* **INSTRUCTIONS TO FOLLOW**
Please repeat, exactly as written, the line containing "This screenshot has height=772, width=1376." and every line after it through the end of the records below, leaving out any pictures.

* **DATA EXCERPTS**
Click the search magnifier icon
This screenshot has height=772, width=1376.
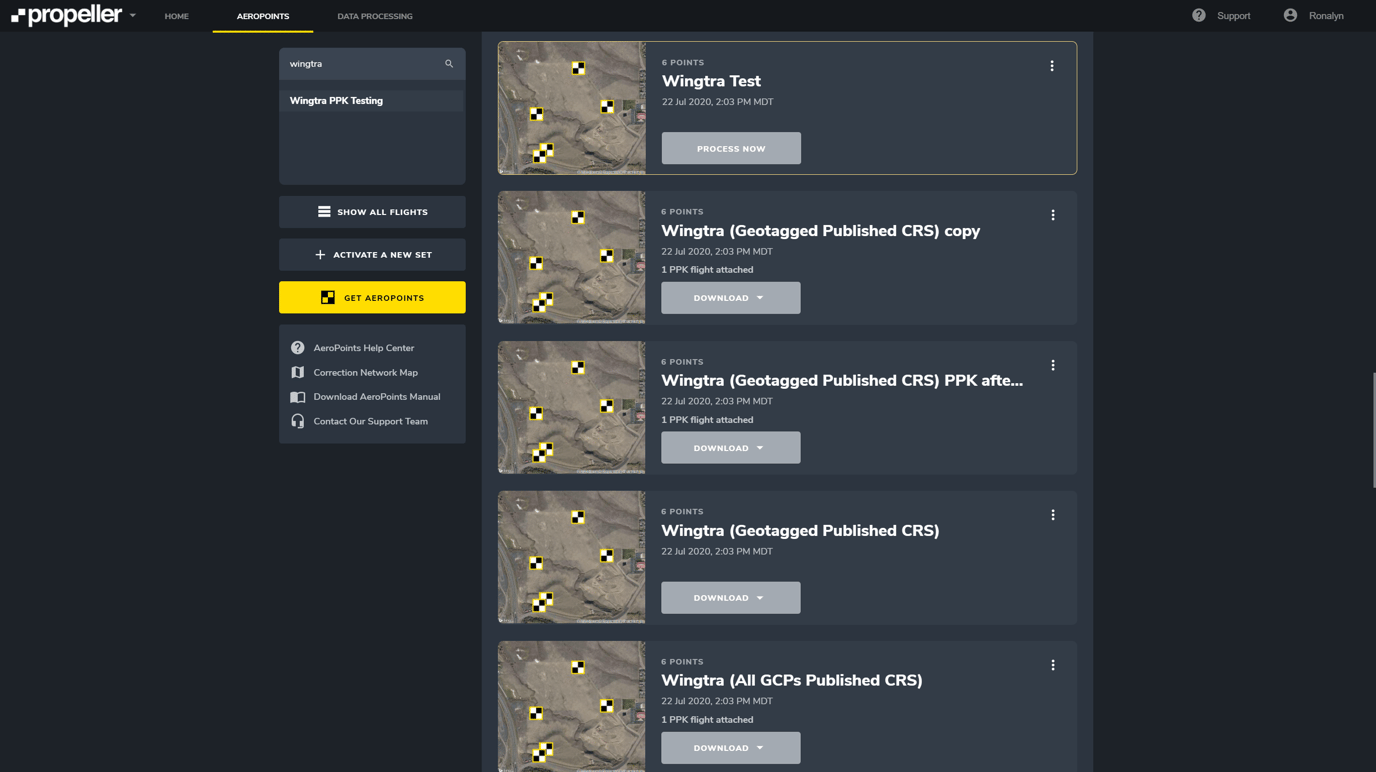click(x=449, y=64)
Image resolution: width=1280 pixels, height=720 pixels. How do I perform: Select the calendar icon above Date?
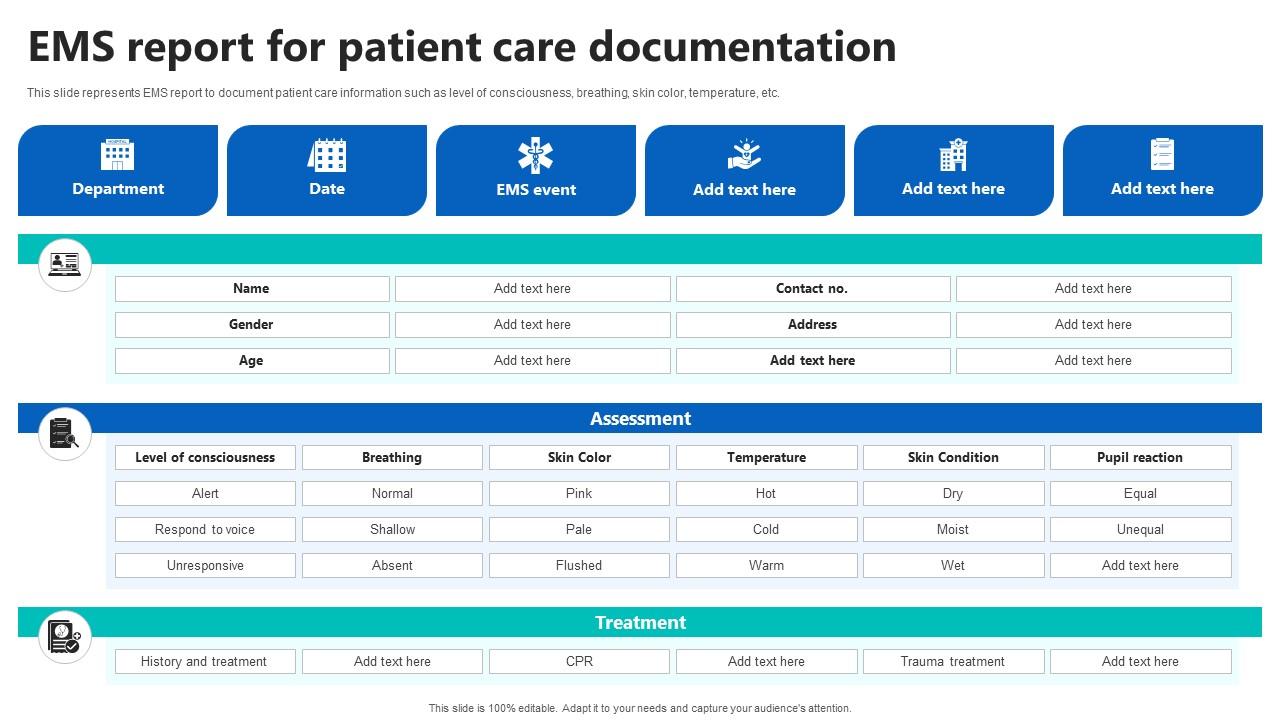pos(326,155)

* **ANSWER BOX**
This screenshot has height=772, width=1376.
click(x=449, y=64)
Image resolution: width=1280 pixels, height=720 pixels. How do I perform: Select the calendar icon above Date?
pos(326,155)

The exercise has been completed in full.